* PROVIDED INFORMATION *
# # # # #

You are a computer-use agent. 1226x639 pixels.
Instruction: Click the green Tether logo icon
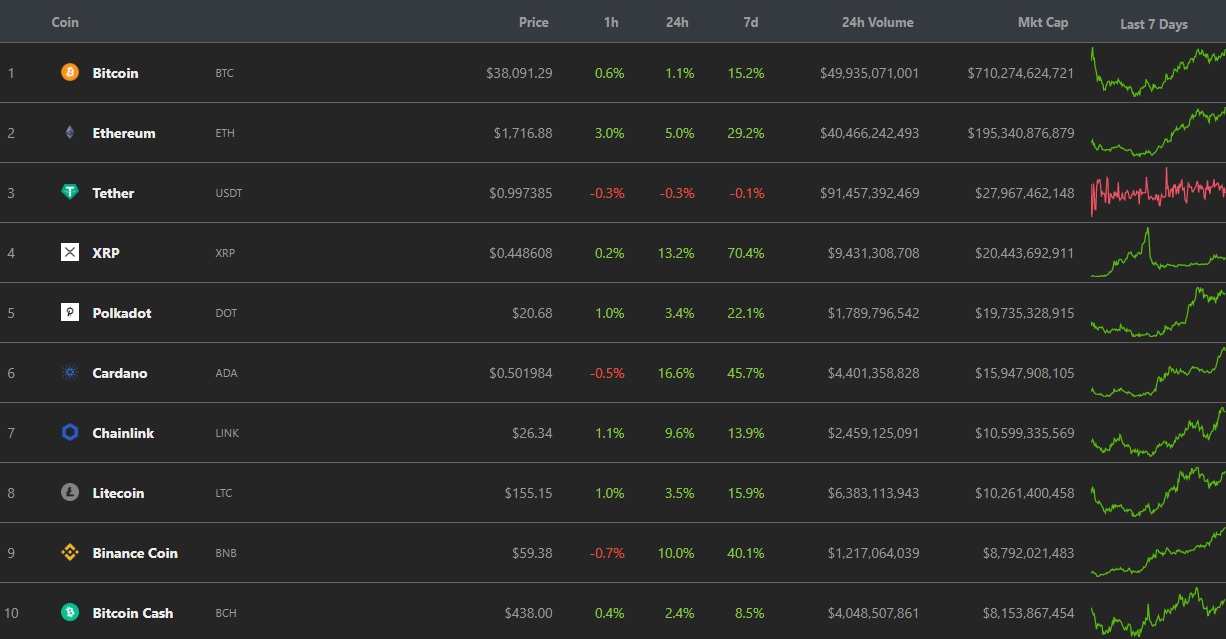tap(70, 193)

# # # # #

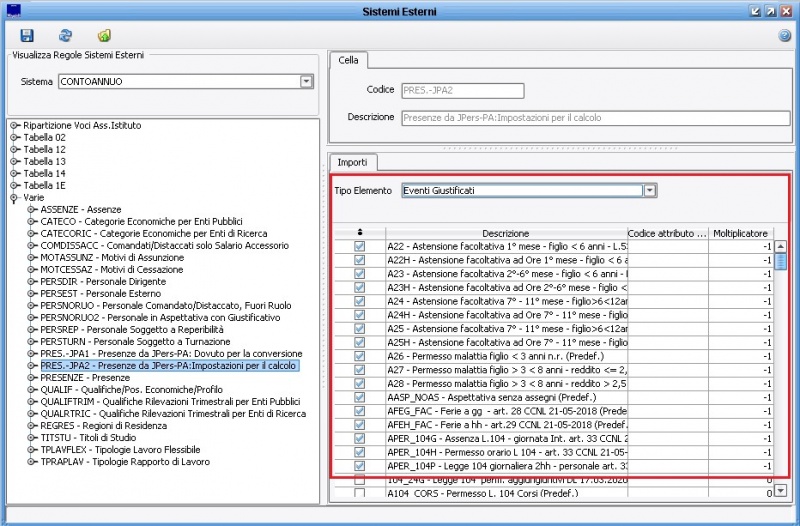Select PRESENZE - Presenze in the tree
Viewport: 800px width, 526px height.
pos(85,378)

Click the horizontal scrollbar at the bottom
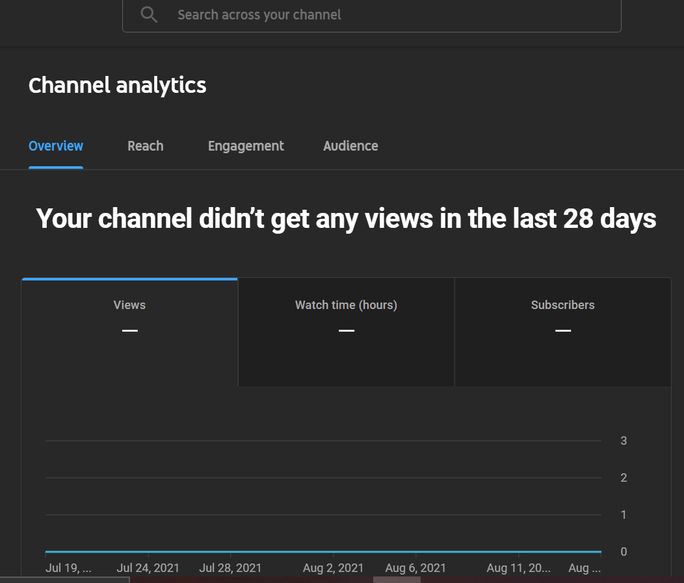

# # # # #

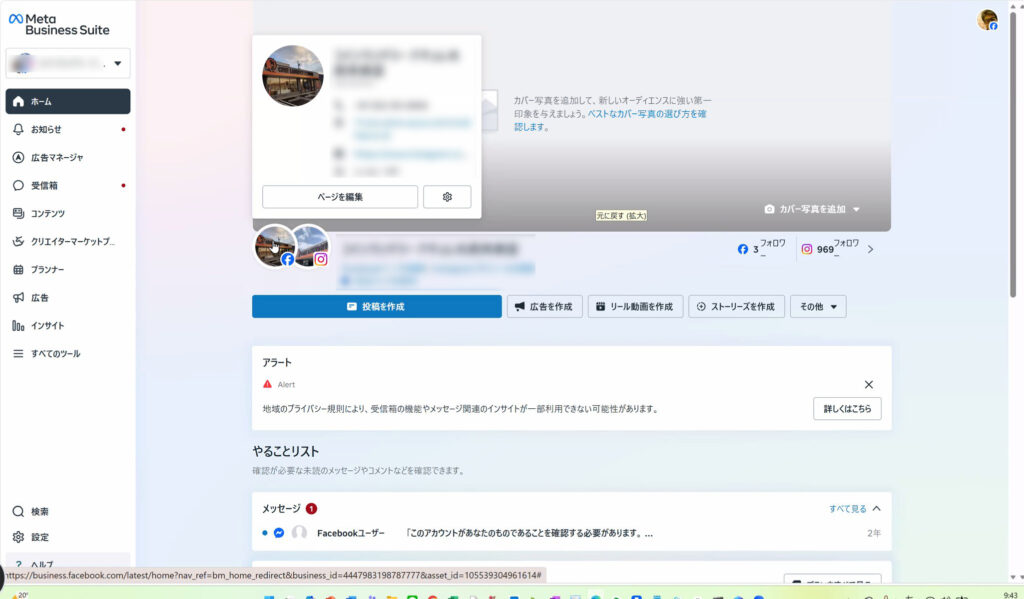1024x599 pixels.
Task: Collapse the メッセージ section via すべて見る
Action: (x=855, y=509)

# # # # #

* STATED GOAL *
Can you lay out the listing as a JSON list of strings from the line with "You are a computer-use" up to and including the line with "tap(70, 193)", one string per line and no blank lines? Leave the pictures out of your answer.

* EXERCISE OUTPUT *
[
  "You are a computer-use agent. 1226x639 pixels.",
  "Instruction: Click the green Tether logo icon",
  "tap(70, 193)"
]